» **Record extracts**:
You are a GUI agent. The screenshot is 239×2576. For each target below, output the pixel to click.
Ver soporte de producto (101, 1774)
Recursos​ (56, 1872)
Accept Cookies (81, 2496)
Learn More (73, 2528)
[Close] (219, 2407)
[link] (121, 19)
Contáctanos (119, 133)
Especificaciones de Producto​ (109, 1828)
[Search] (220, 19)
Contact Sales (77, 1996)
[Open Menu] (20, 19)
---
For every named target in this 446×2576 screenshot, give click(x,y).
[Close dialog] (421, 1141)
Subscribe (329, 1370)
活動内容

» **Work instruction**:
Each line in the entries above, starting at the line with "Especificaciones de Producto​ (109, 1828)" and ending at the line with "[Open Menu] (20, 19)", is to be printed exactly, and only those lines.

» **Solved exercise**:
Especificaciones de Producto​ (109, 1828)
[Search] (220, 19)
Contact Sales (77, 1996)
[Open Menu] (20, 19)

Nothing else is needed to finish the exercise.